Abstract:

Identifying specific RGC types may shed light on their idiosyncratic responses to neuroprotection Retinal ganglion cells (RGCs) are located in the innermost layer of the retina and are the only output retinal neurons, conveying light information to the main retinorecipient target regions of the brain responsible for the image and non-image forming visual functions. There are well over twenty RGC types, each with its own dendritic morphological and physiological characteristics, target territories and visual functions. The study of the responses of RGCs to various injury-induced or inherited retinal degenerations requires the identification of these neurons. Up to know RGCs have been identified mainly with retrograde tracers applied to their principal retinorecipient target nuclei in the brain, the superior colliculi (SCi), or to their main axonal output, the optic nerve (ON). These methods, although most efficient to label the great majority of RGCs do not allow distinction between different RGC types. Retrogradely transported tracers applied to the ON result in massive retrograde labelling of RGCs, while tracer application to the SCi labels most RGCs projecting to these nuclei as well as to neighbouring areas. Indeed, injection into the optic tract or tracer application over the SCi may result in spurious labelling of neurons in the brain located in different neighbour areas. Prof. Manuel Vidal-Sanz (Universidad de Murcia, Spain) considered that new discoveries of suitable molecular markers to identify other types of RGCs would allow deciphering and dissecting out the responses of RGCs and thus further advance our knowledge of the molecular mechanisms in each of these types that render them susceptible and/or capable of survival, amenable to rescuing intervention or axonal regeneration. Indeed, new discoveries or characterization of molecular markers for specific types of RGCs may allow further characterization of the responses of different types of RGCs to axonal injury, such as neuronal survival, axonal regeneration, synapse formation and re-establishment of function.

What you will do
Translate this sentence from the abstract on retinal ganglion cell types into Spanish: "There are well over twenty RGC types, each with its own dendritic morphological and physiological characteristics, target territories and visual functions." The entries that come next are separate material and have no connection to the abstract.

Entries shown
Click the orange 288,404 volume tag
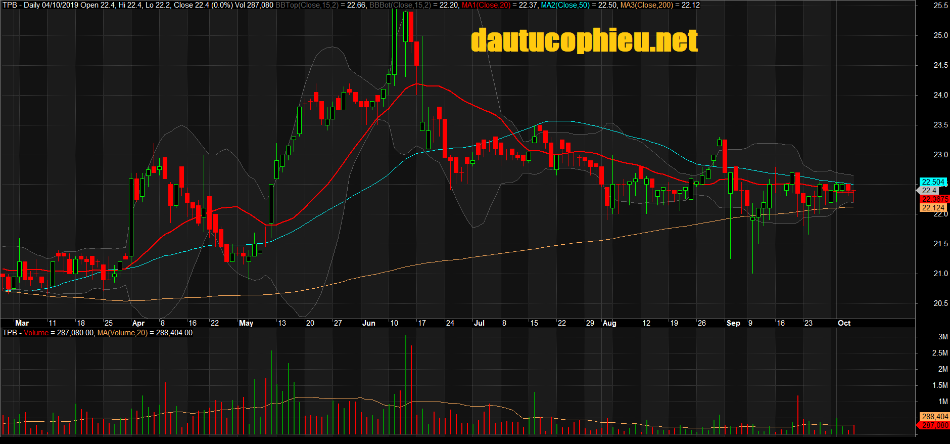The width and height of the screenshot is (950, 444). point(934,417)
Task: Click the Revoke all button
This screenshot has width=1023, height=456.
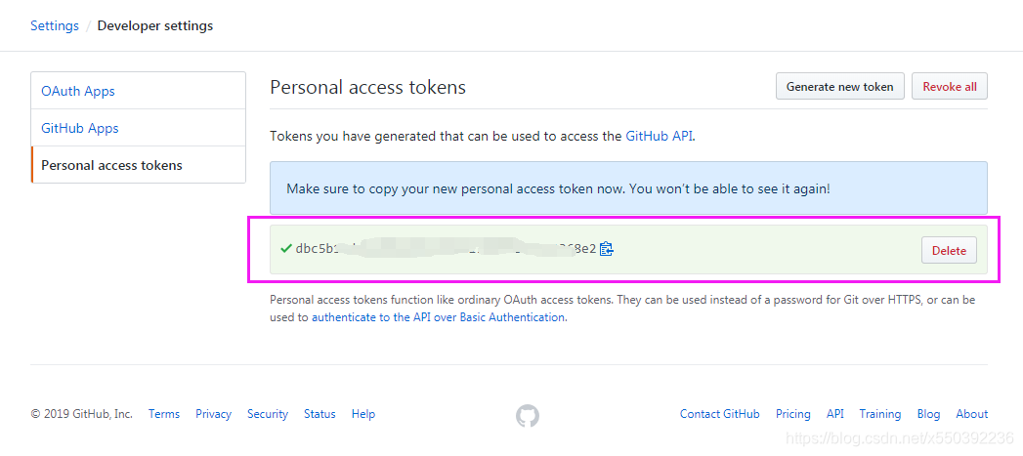Action: [x=950, y=86]
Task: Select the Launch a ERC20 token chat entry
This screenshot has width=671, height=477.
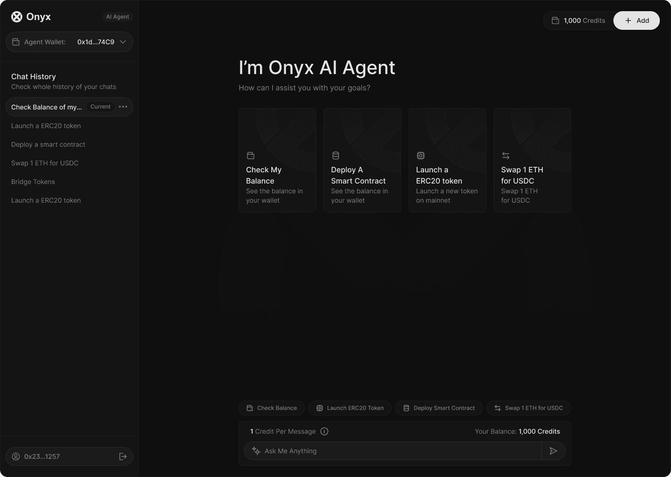Action: (46, 126)
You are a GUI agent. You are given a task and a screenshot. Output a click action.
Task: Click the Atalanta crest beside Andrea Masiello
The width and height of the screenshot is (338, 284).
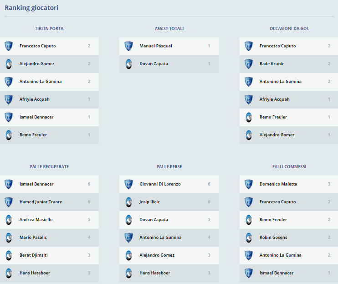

Reply to the exercise
Existen bastante más de veinte tipos de CGR, cada uno con sus propias características morfológicas dendríticas y fisiológicas, territorios diana y funciones visuales.